> TASK ITEM:
Among the entries below, copy only the span from the line containing "This screenshot has height=580, width=777." through the line containing "Given: Select the Cap row label". Do so exactly, and skip the pictures.

┌─ RECORDS FOR THIS TASK

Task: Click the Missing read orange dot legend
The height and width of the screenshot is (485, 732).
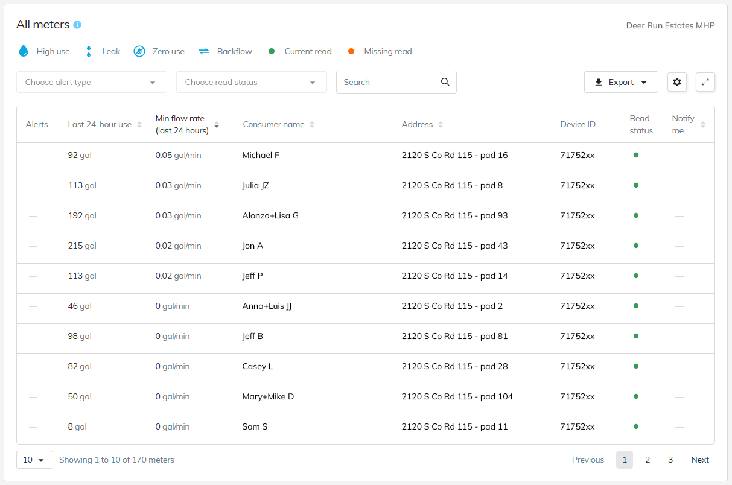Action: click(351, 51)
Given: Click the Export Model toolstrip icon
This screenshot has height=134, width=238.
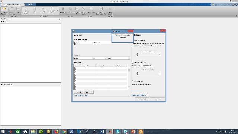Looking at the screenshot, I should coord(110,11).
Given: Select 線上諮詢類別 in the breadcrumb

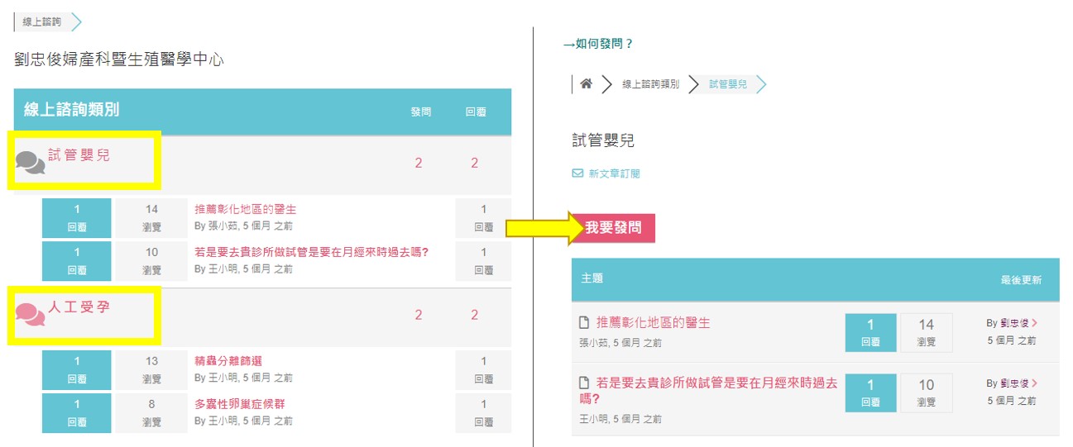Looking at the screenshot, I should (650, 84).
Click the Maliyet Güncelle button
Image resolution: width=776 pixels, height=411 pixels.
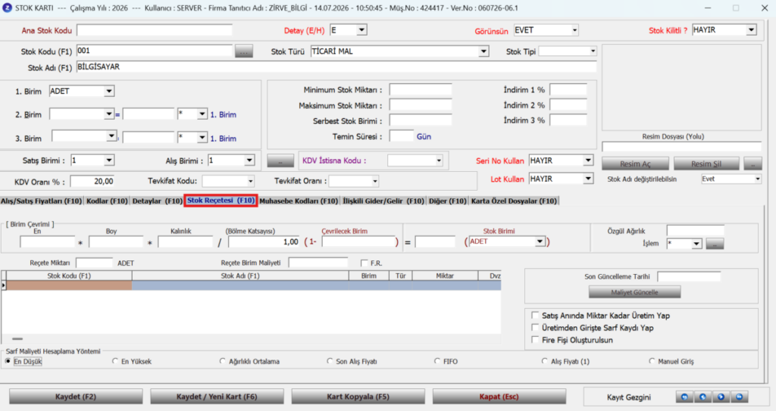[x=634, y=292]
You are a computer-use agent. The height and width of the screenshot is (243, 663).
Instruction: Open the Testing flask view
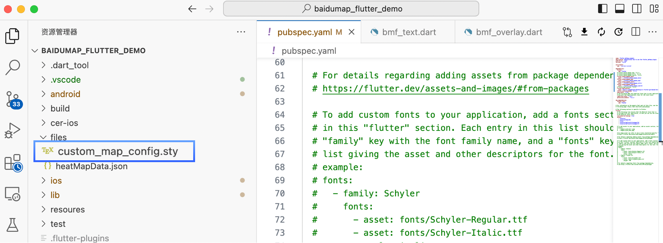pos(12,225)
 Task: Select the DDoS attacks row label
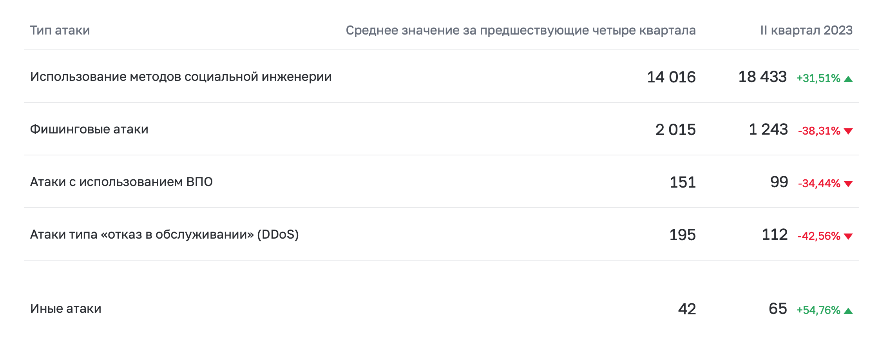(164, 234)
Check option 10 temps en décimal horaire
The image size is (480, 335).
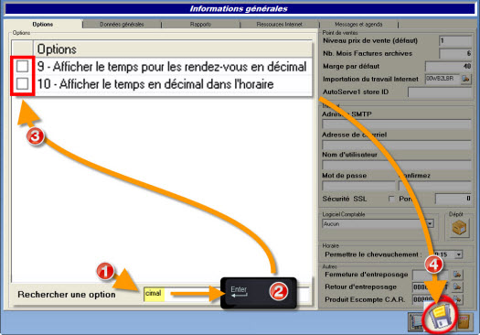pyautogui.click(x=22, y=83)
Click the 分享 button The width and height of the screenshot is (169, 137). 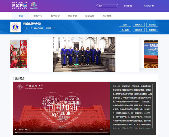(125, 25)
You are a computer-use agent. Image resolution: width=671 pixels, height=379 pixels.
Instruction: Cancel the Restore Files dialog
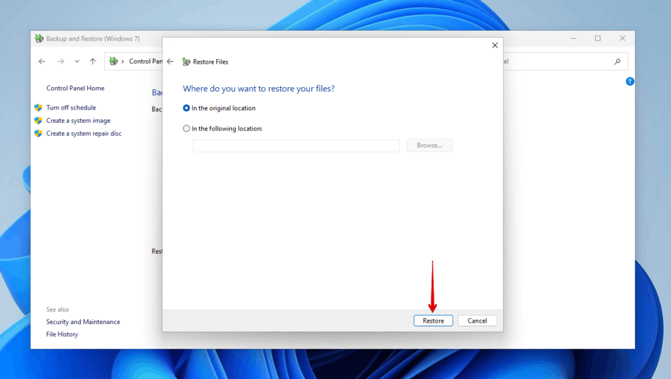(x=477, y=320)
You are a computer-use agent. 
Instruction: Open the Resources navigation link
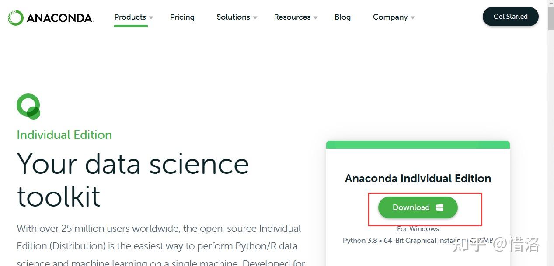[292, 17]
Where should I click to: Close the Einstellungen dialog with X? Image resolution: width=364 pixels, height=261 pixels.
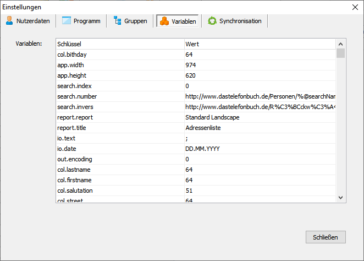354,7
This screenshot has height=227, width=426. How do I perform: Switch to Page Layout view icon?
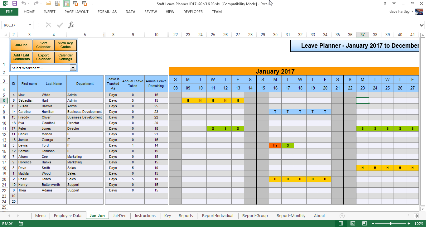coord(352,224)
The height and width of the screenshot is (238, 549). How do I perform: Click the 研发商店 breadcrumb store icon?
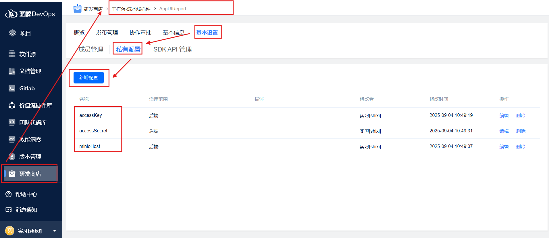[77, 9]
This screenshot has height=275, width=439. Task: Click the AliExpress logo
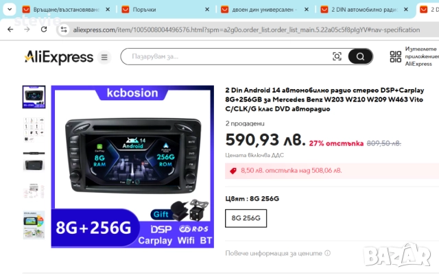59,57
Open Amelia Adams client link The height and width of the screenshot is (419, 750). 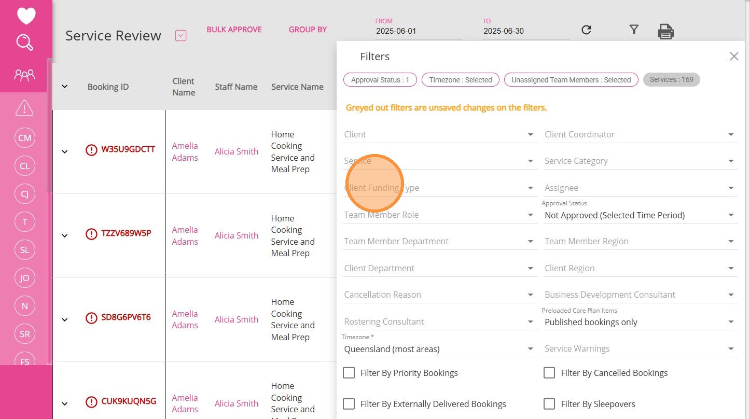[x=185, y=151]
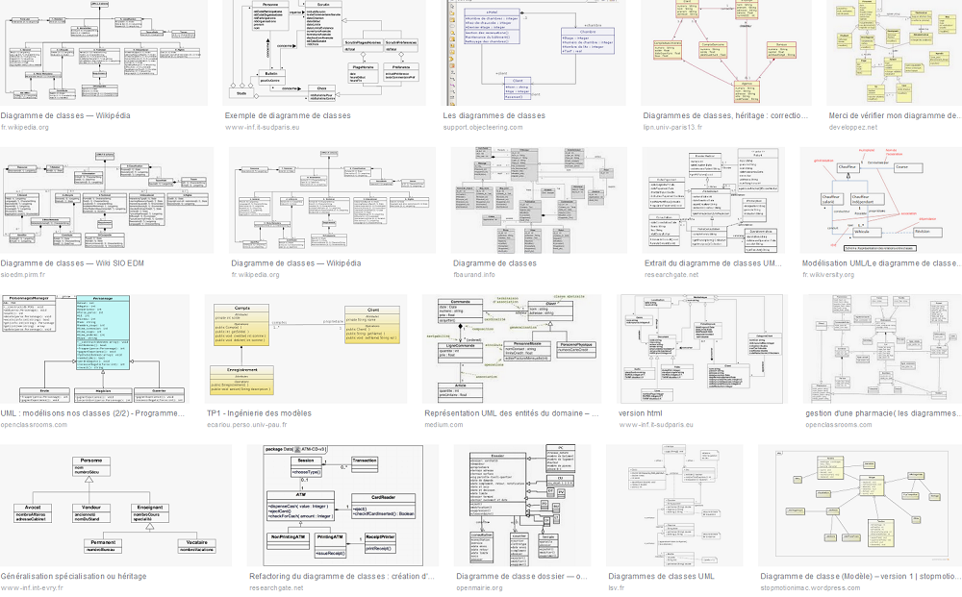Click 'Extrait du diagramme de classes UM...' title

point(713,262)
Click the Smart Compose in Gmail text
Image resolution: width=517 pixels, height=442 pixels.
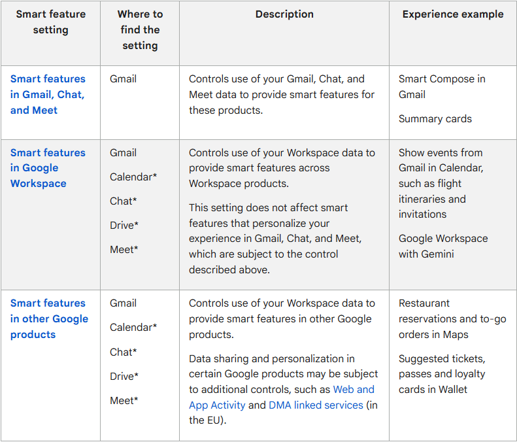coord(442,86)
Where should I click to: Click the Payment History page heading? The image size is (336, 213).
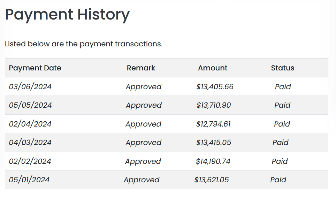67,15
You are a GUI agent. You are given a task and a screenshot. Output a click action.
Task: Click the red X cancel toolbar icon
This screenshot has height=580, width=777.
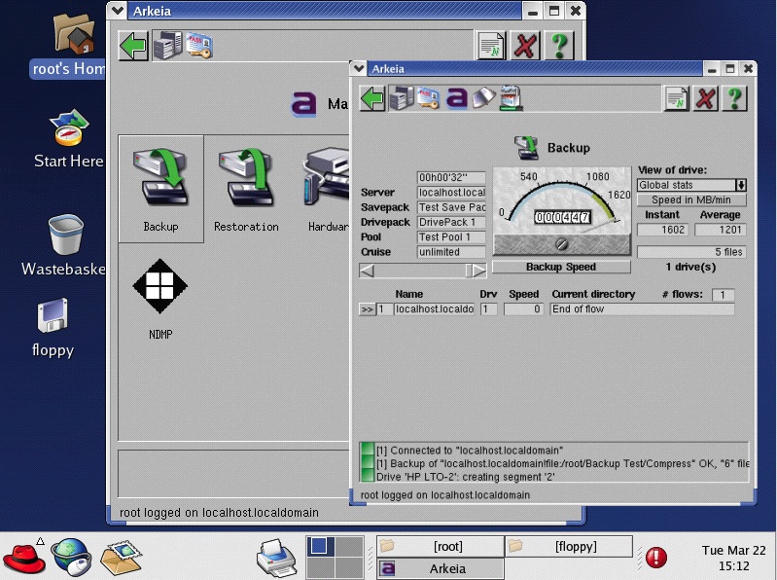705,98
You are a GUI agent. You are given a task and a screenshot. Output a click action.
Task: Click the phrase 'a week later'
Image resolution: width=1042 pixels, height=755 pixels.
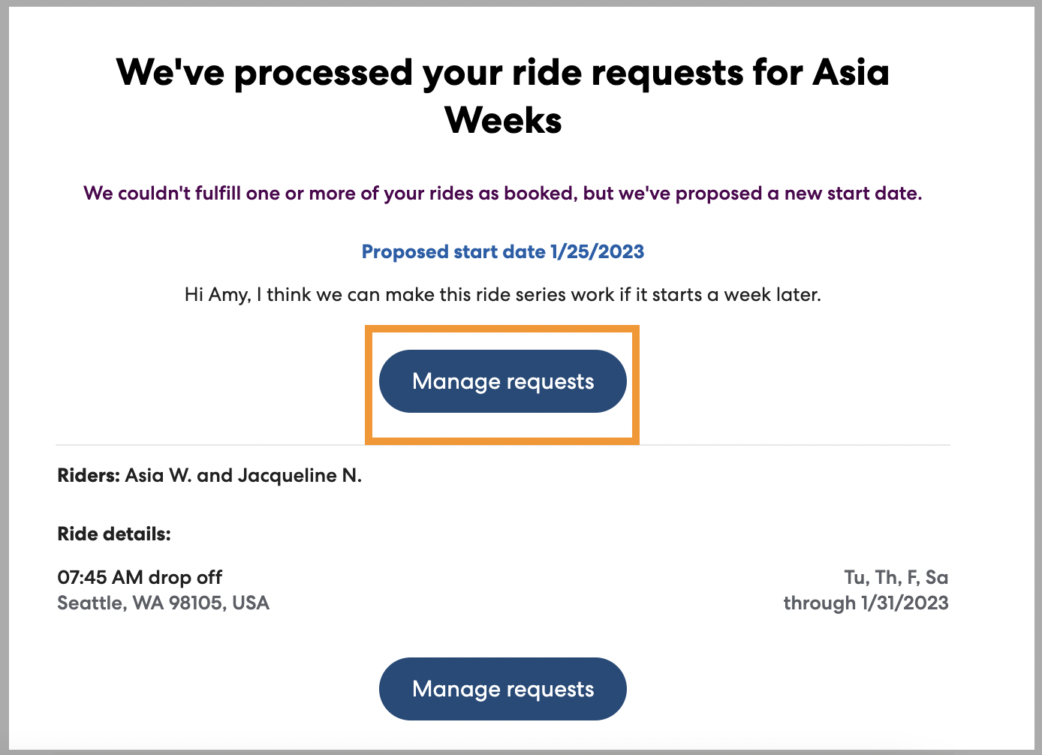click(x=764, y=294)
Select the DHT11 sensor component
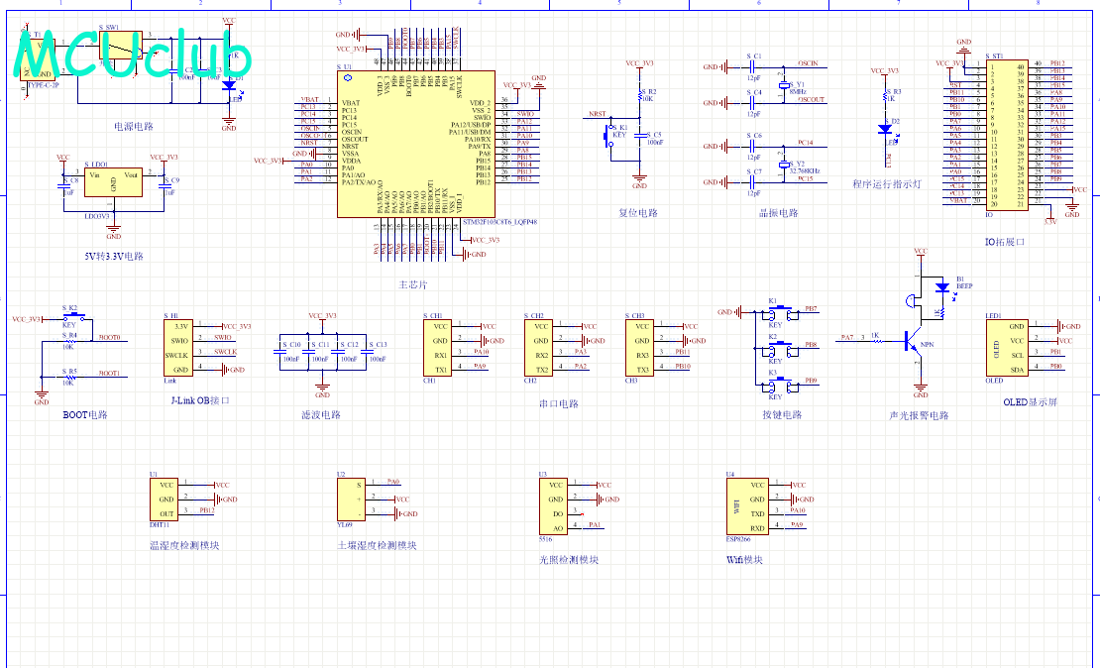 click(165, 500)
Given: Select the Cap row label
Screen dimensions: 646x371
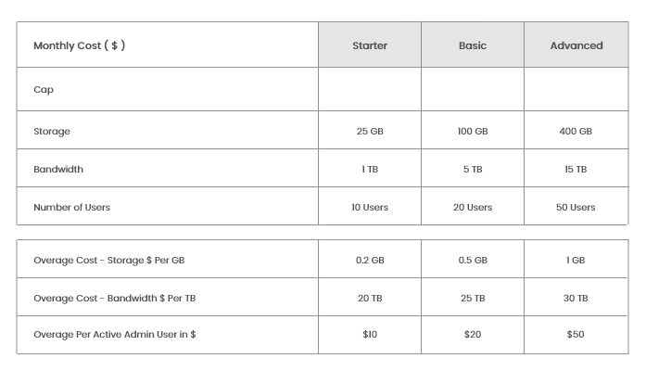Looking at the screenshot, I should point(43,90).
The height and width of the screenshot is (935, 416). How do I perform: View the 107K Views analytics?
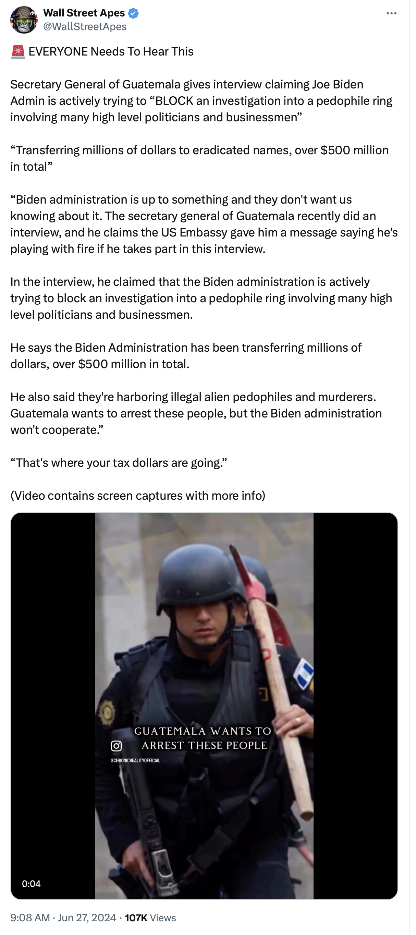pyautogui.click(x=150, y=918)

└─

> RESPONSE BOX:
This screenshot has height=580, width=777.
705,98
You are a GUI agent. You are given a task and a screenshot. Output a click action.
Task: Click the phrase 'a week later'
Image resolution: width=1042 pixels, height=755 pixels.
click(x=764, y=294)
Select the DHT11 sensor component
 click(165, 500)
Given: Select the Cap row label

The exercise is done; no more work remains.